The team then validated the clinical utility of the candidate biomarkers identified through transcriptomic analysis using immunohistochemistry and digital pathology. Pathological tissue samples from 91 patients with muscle invasive bladder cancer who had received neoadjuvant chemotherapy at Asan Medical Center were analyzed. After converting pathology slides into digital images, an AI model distinguished tumor regions from the surrounding stromal tissue and quantitatively measured protein expression.
The analysis identified a four protein panel consisting of GLS, IL15RA, AFAP1, and FOXA1 as a promising immunohistochemistry based biomarker for predicting response to neoadjuvant chemotherapy. Patients classified as responders by the prediction model showed significantly longer overall survival and progression free survival than those classified as nonresponders. These findings suggest that a small panel of key proteins could serve as a practical pathological biomarker for predicting response to neoadjuvant chemotherapy in patients with muscle invasive bladder cancer.
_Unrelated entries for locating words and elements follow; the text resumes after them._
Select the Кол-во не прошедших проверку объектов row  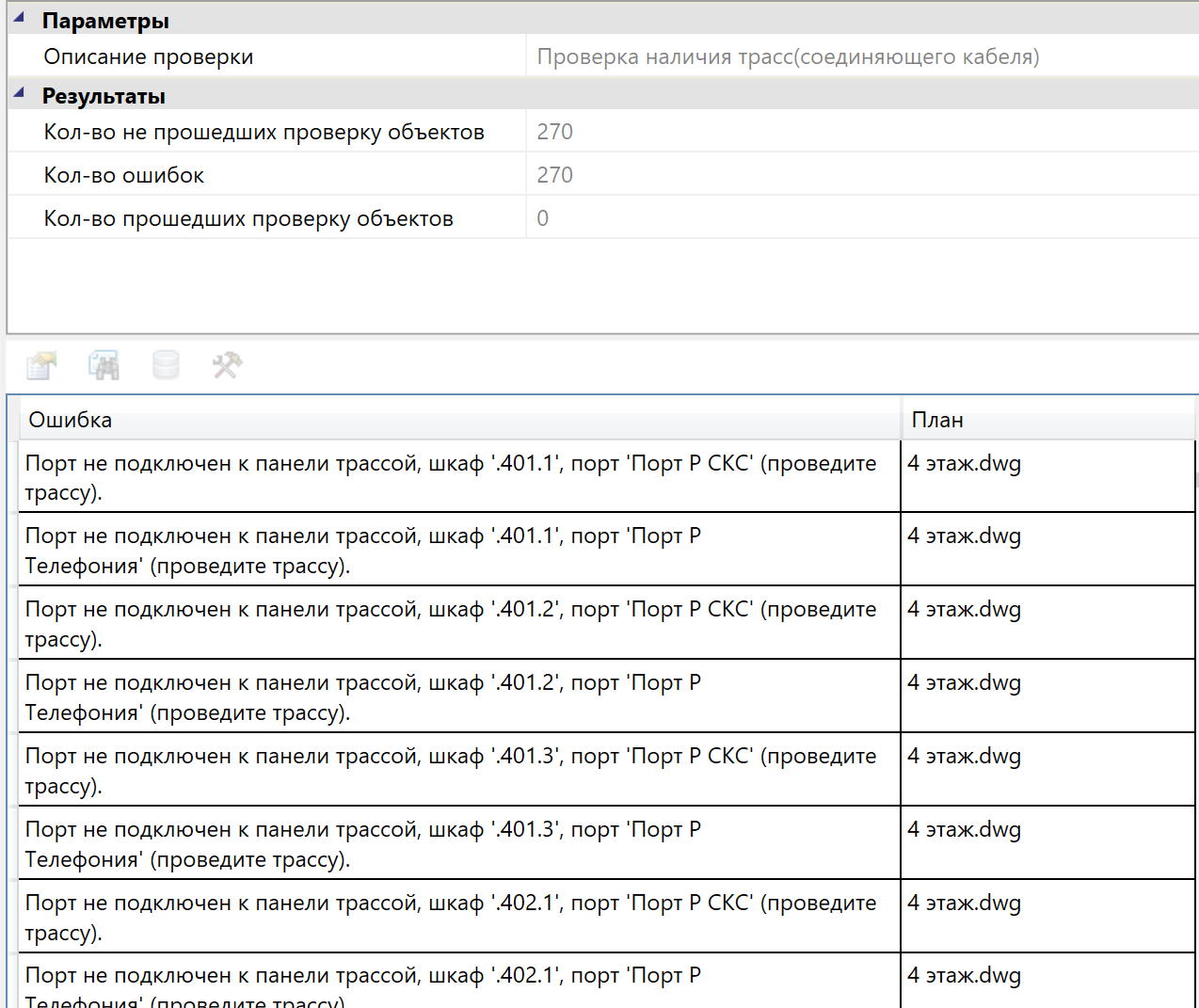click(264, 133)
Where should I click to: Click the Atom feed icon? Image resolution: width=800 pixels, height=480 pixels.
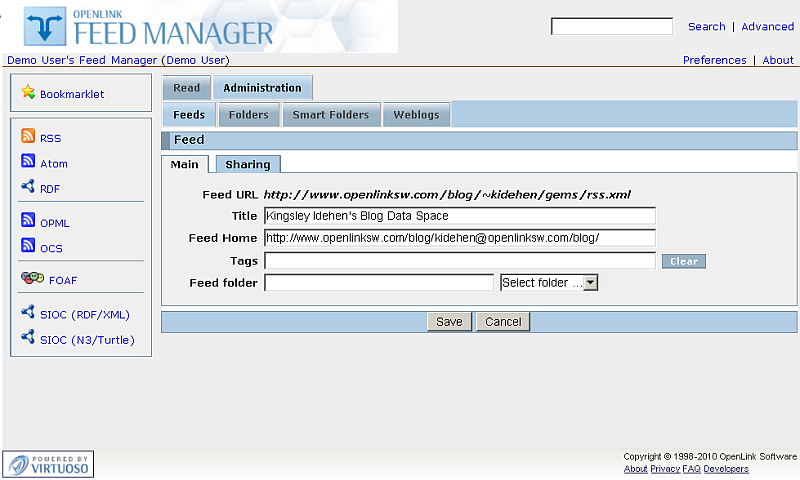28,162
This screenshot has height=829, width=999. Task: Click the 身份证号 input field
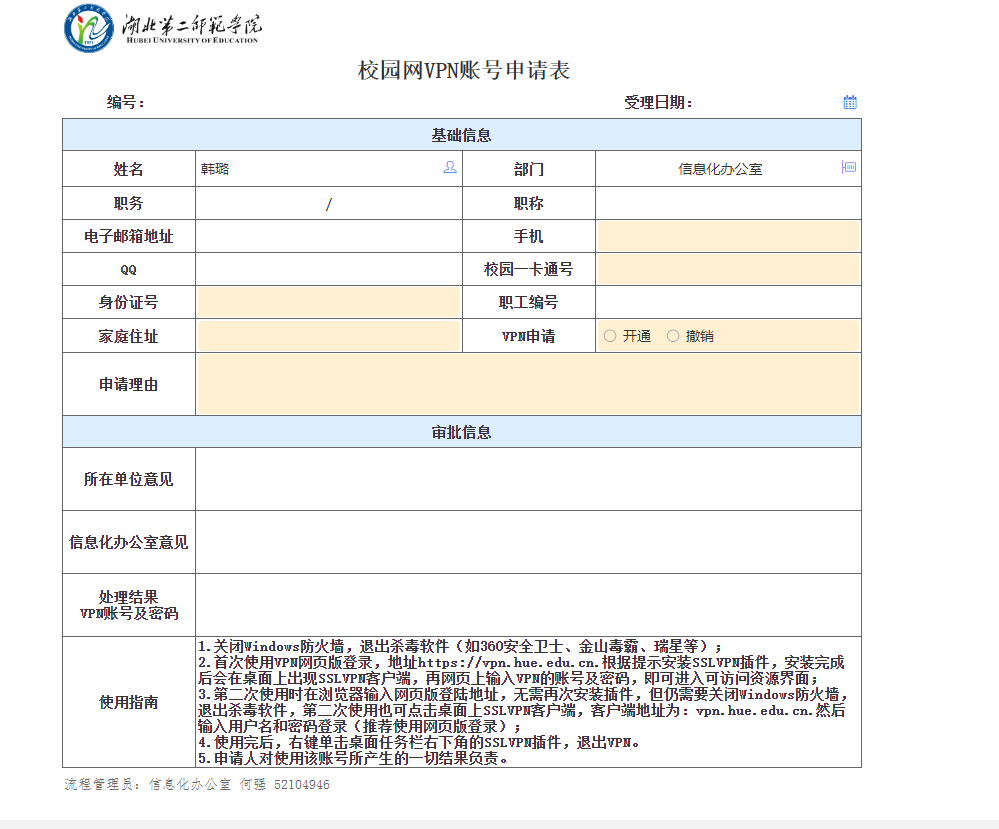[328, 302]
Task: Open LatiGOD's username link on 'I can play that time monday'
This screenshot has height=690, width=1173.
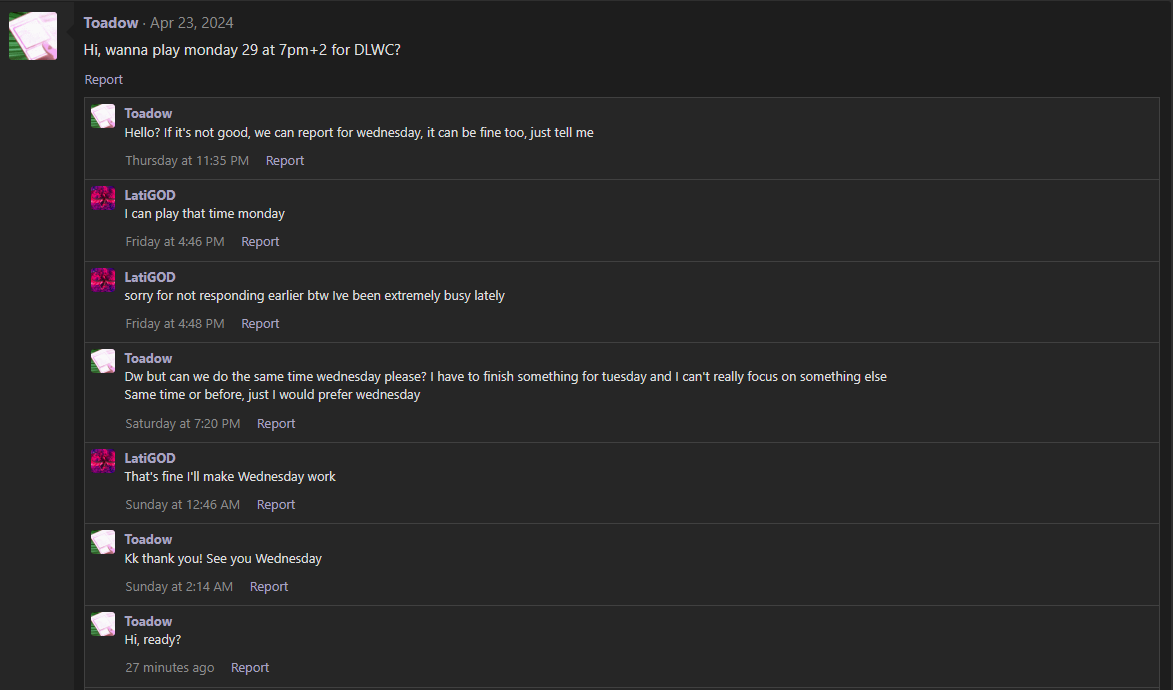Action: (150, 195)
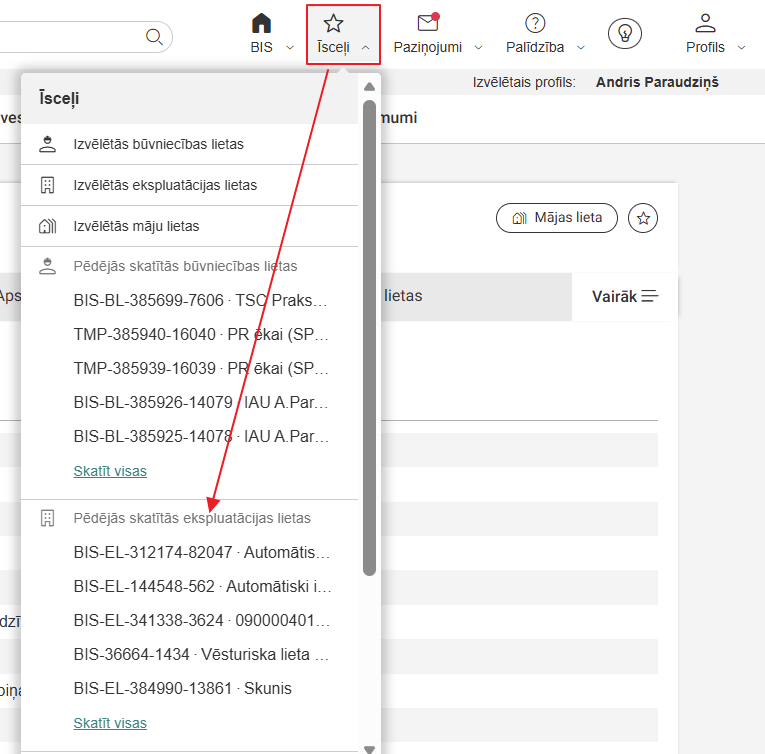Expand the BIS dropdown chevron

[x=290, y=48]
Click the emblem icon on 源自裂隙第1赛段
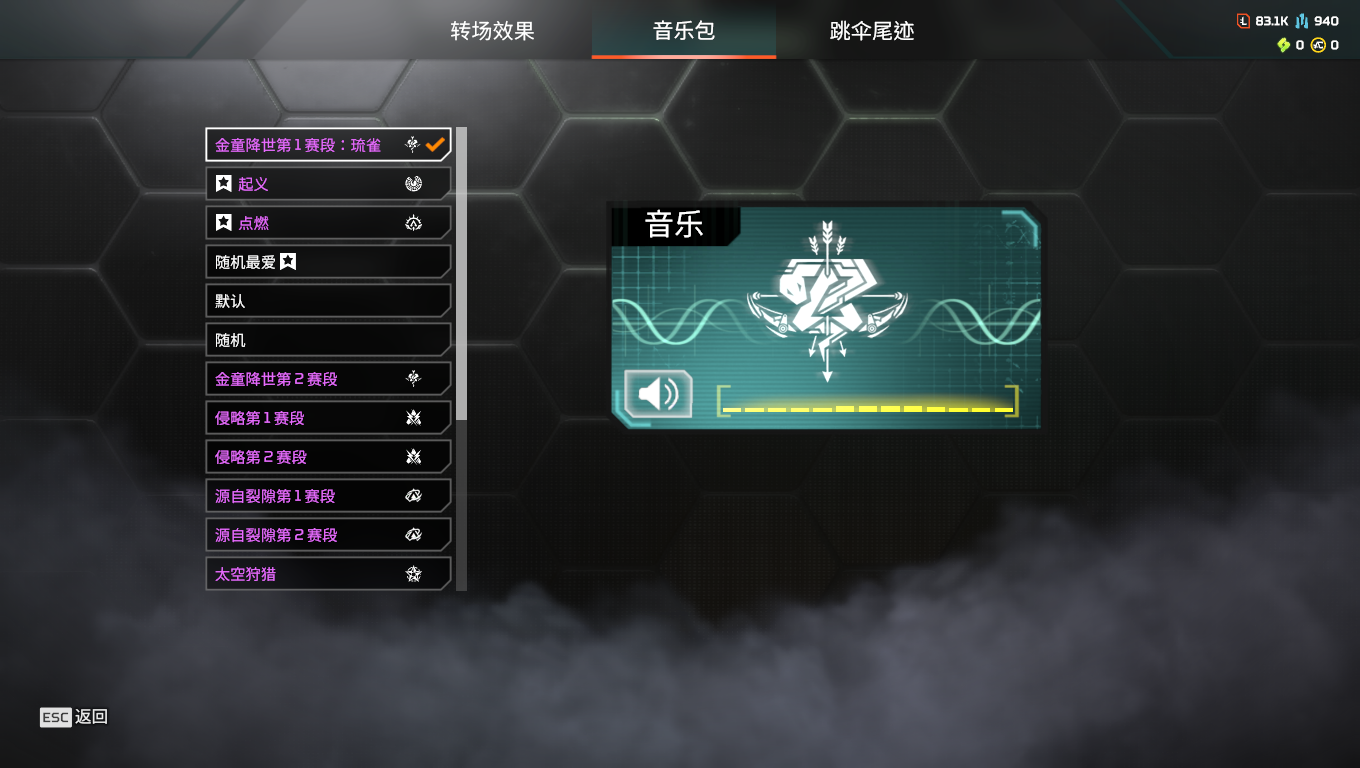The width and height of the screenshot is (1360, 768). [x=413, y=496]
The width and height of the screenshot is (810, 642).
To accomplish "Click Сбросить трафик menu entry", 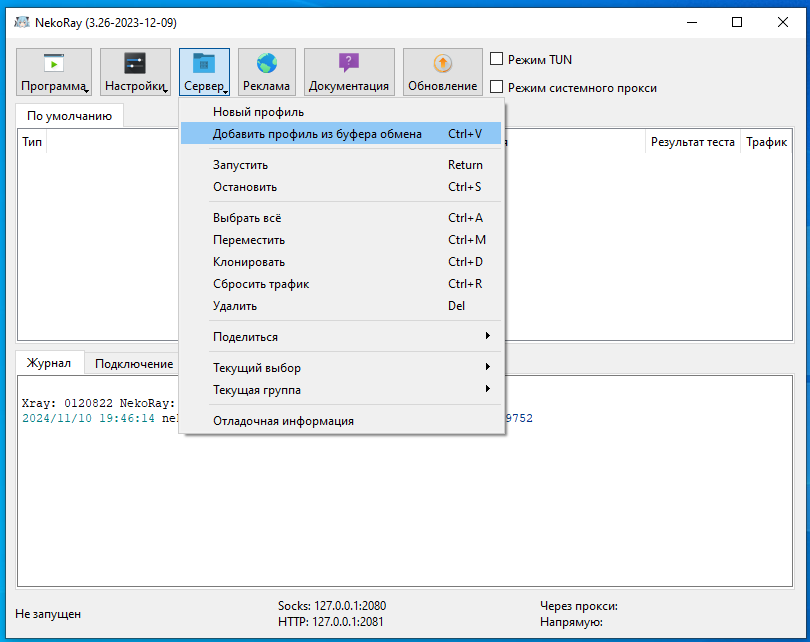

The research team next investigated the KEAP1–NRF2 signaling pathway to elucidate the mechanism underlying chemotherapy resistance. Cisplatin resistant bladder cancer cells showed reduced KEAP1 expression and excessive activation of NRF2. This led to increased glutathione metabolism, a major intracellular antioxidant system, thereby enhancing cancer cell survival. In cell-based experiments, restoring KEAP1 expression or inhibiting NRF2 reduced the antioxidant capacity and invasiveness of cancer cells while improving their sensitivity to cisplatin.
The researchers further demonstrated in animal models that the KEAP1–NRF2 signaling pathway could serve as a novel therapeutic target for overcoming cisplatin resistance. Combination treatment with cisplatin and the NRF2 inhibitors ML385 or R16 produced significantly greater tumor growth inhibition than either agent alone. Tumor volume was reduced by 80.29 percent with the cisplatin–ML385 combination and by 75.44 percent with the cisplatin–R16 combination.
Professor Dong-Myung Shin of the Department of Cell and Genetic Engineering at Asan Medical Center said, "This study is significant because it demonstrates that biomarkers identified by integrating transcriptomic and digital pathology data using machine learning can be applied to guide treatment strategies and overcome chemotherapy resistance. We expect these findings to contribute to improved survival by enabling the early identification of patients who require neoadjuvant chemotherapy and supporting personalized treatment."
The study was recently published in Experimental & Molecular Medicine (impact factor: 17.5), a prestigious journal in the field of biochemistry and a member of the Nature Portfolio.